Le chef, il pense pour les autres, c'est pratique, ça fait des économies de neurones, ce partage cérébral communautaire, on peut appeler ça "un cerveau pour tous".
Un chef pour décider, un groupe pour agir, dans la certitude perpétuelle d'avoir raison.
C'est pas chouette, ça?

Eh ouais. Le groupe, c'est le meilleur remède à la lâcheté.
A plusieurs, on peut cracher, dégueuler sa bile, vociférer tout en se congratulant mutuellement pour les bons mots et les traits d'esprit qu'on est tellement fiers d'avoir sorti.
On partage, le coeur aussi gonflé qu'un portefeuille de député-maire.
On communique, mais entre soi, parce qu'on a les mêmes valeurs, très chère.
On communie, la bave aux lèvres et la paupière tressaillante.
On adhère à cent pour cent, on adhère aussi fort qu'une bernique à son rocher (et tout aussi instinctivement, sans une once de recul et d'esprit critique).
On se commémore, la larmiche au coin de l'oeil et la main sur le coeur.
Des fois, même, on s'élève des statues à coups de grandes claques dans le dos.

Bon, à force, ça finit par tourner en circuit fermé, bien sûr.
Parfois, les groupies s'apperçoivent, un peu tard, qu'elles ont réchauffé un cafard en leur sein, et je n'aimerais pas être à la place de certains Sarkolâtres, en ce moment, ni à celle des inconditionnels du célèbre blogueur "Embruns", depuis son fameux billet sur les Juifs et la Shoah (sans parler des ex-fans de Dieudonné, ceux qui ont eu l'intelligence de se barrer au moment de la poignée de main avec Le Pen et du rapprochement avec les révisionnistes).
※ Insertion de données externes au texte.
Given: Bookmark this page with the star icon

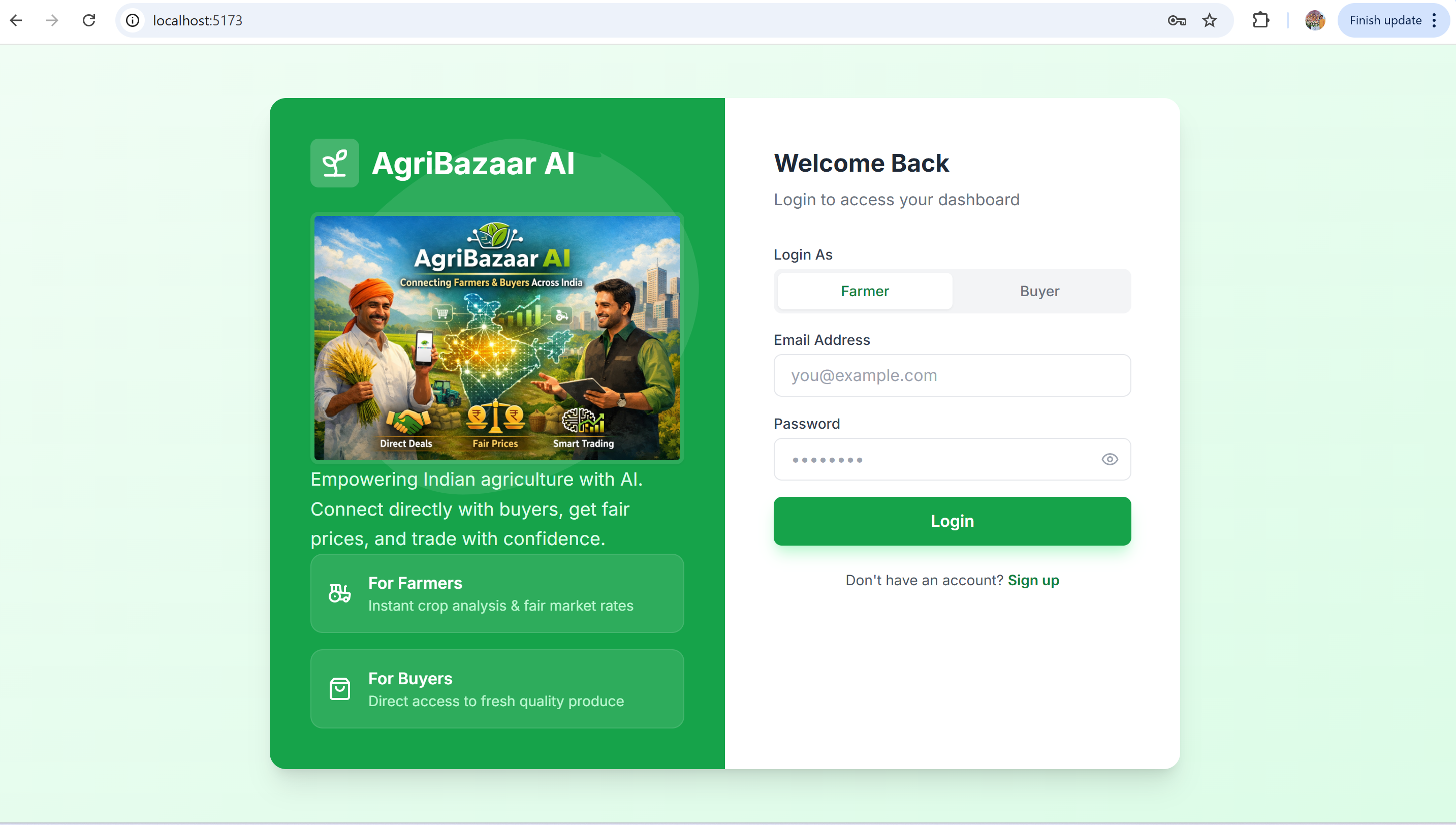Looking at the screenshot, I should (1210, 20).
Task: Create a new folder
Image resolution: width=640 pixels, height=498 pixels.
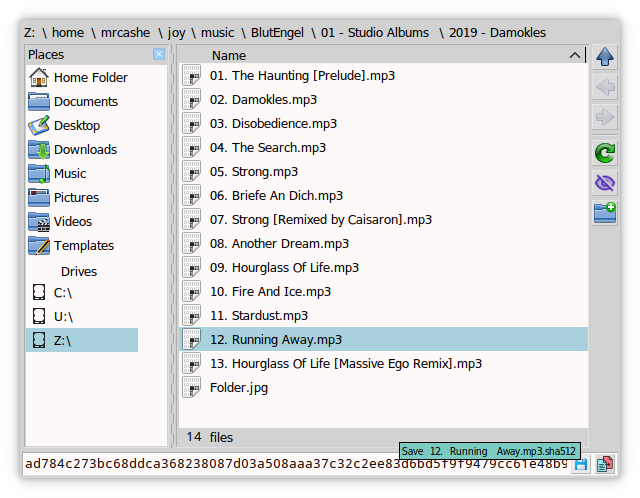Action: (x=604, y=211)
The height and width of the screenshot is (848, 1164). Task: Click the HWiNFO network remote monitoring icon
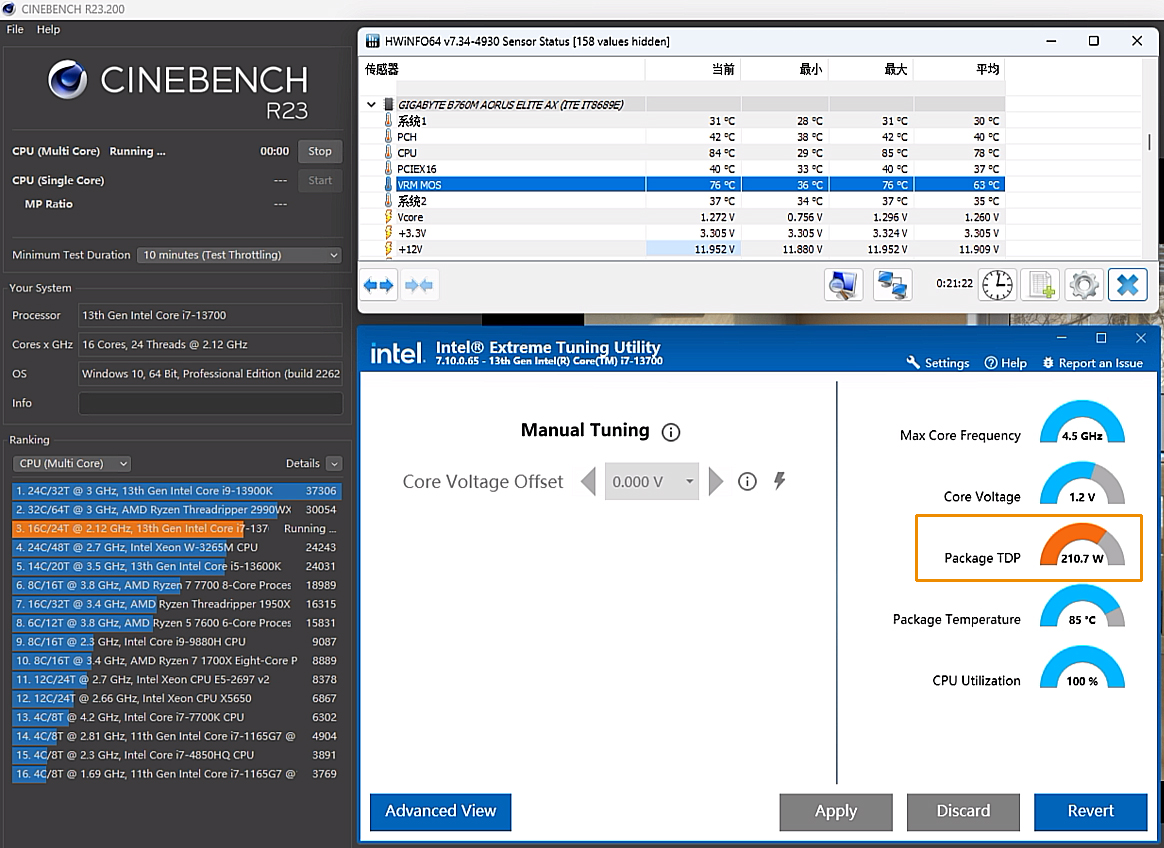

Parfois aussi, au bout d'un moment, y'en a un qui finit par se faire éjecter.
C'est presque mathématique.
Pour peu qu'il dévie d'un millimètre par rapport à la ligne d'ensemble, eh ben PAF! Il s'en prend plein la gueule. De puissant loup de meute qu'il s'imaginait être, le voilà devenu affreux mouton noir, voire bouc émissaire.
Et se retrouve exclu du groupe.
Comme une merde.

Alors, il ne connaît ni répit, ni repos, tant qu'il n'en a pas retrouvé un autre.
A tout prix.

Et ça en demande, du boulot, nom de Dieu!
Faut se retaper le parcours du con-battant, ressortir son cirage et sa brosse à reluire, faire de la lèche souvent et de façon suffisamment subtile pour ne pas passer pour ce qu'on est, c'est-à-dire un p'tit bonhomme tout seul, paumé, faible et maléable comme une nouille trop cuite, avec cet énorme besoin de reconnaissance et d'appartenance.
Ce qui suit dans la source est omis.